**Directions for this task**
Which lines of the entries below include "icon"? List them all.

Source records
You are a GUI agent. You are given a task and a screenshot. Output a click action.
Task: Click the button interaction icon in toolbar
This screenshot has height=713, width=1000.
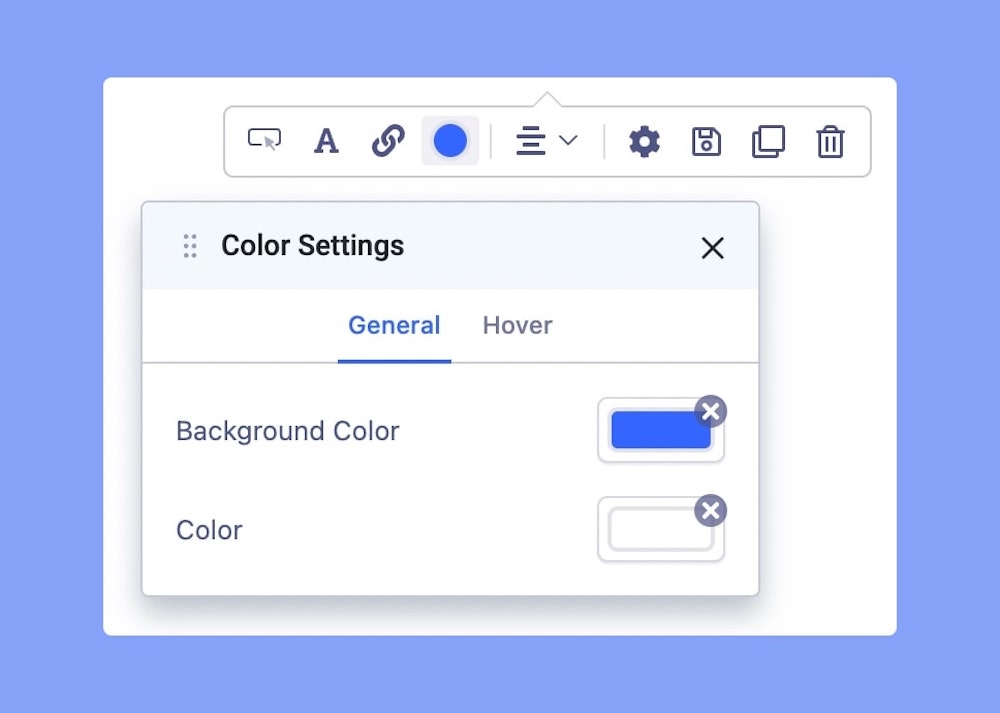point(264,141)
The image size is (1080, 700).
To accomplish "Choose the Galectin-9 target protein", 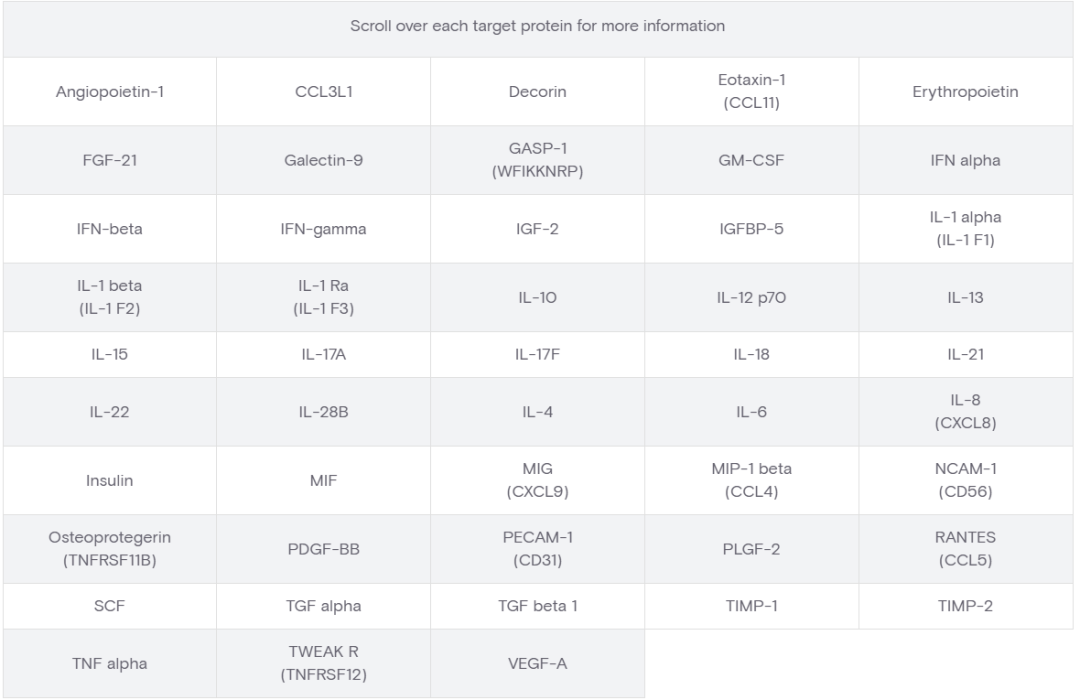I will click(323, 160).
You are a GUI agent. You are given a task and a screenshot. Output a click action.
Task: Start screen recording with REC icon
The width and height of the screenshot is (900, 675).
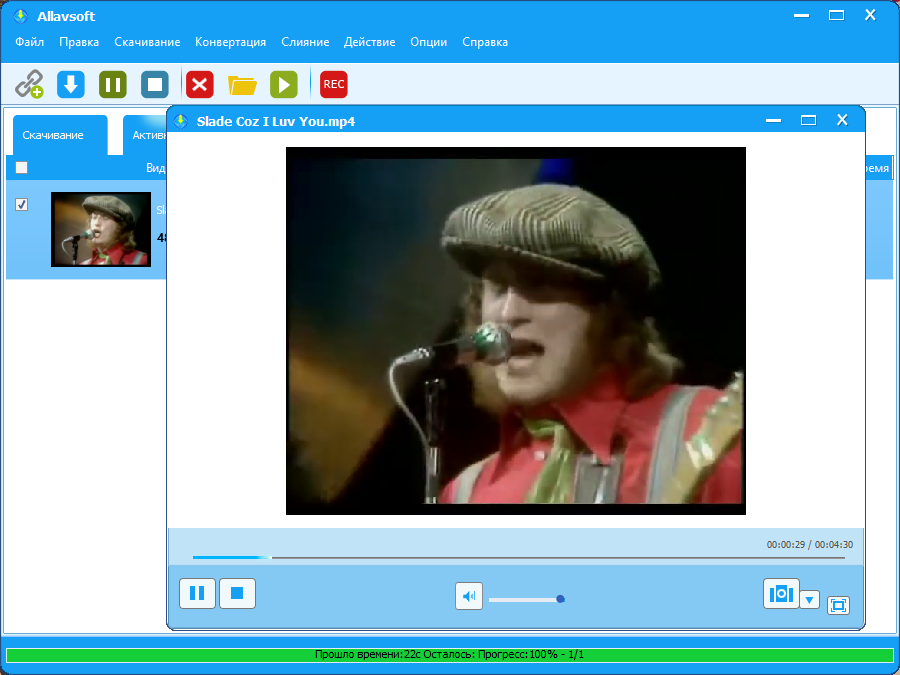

**Your solution**
Task: Click the button interaction icon in toolbar
Task: Start screen recording with REC icon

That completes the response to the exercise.